Saved data entries
□ □ □ □ □

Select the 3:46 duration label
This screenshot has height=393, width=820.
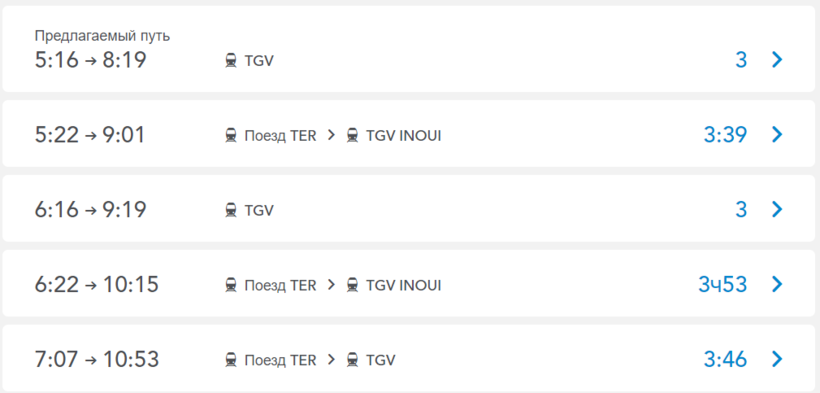pos(725,360)
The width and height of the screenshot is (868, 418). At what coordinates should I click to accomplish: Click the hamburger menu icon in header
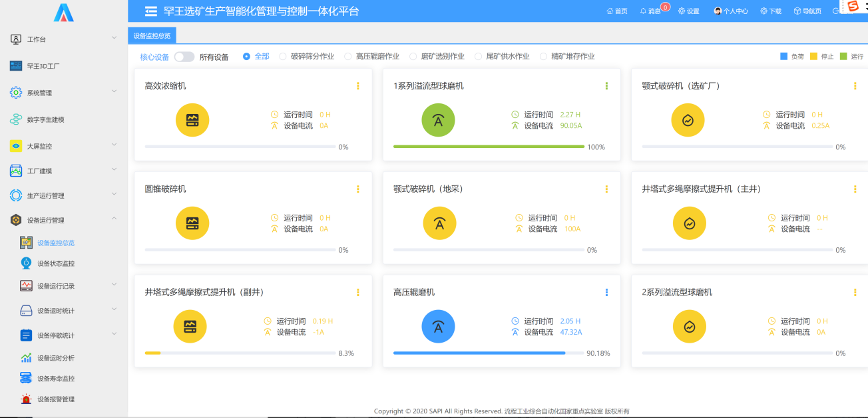pyautogui.click(x=151, y=11)
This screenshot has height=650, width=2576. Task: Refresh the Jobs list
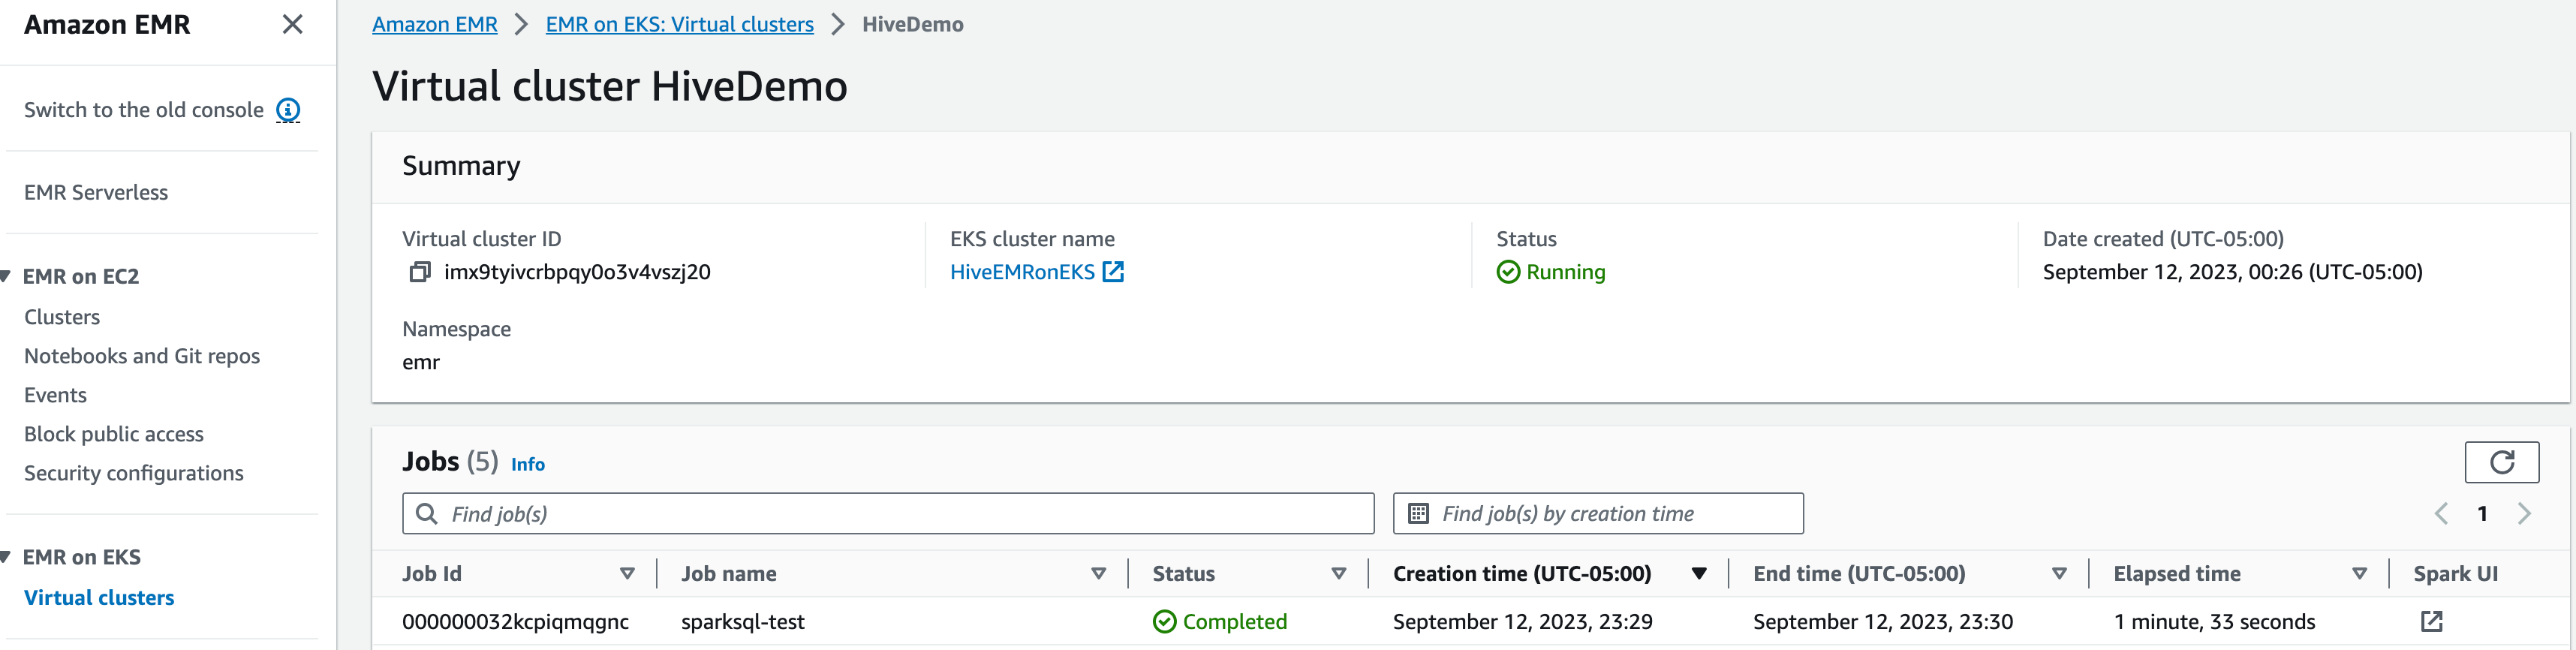2501,462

□ □ □ □ □

DIRECTIONS: Once the pictures are removed, output the entries above exactly as given.

RESULT FOR THIS TASK:
Select the 3:46 duration label
This screenshot has height=393, width=820.
pos(725,360)
The width and height of the screenshot is (868, 418). At what coordinates should I click to accomplish: Click the hamburger menu icon in header
pyautogui.click(x=151, y=11)
This screenshot has height=650, width=2576. Task: Refresh the Jobs list
2501,462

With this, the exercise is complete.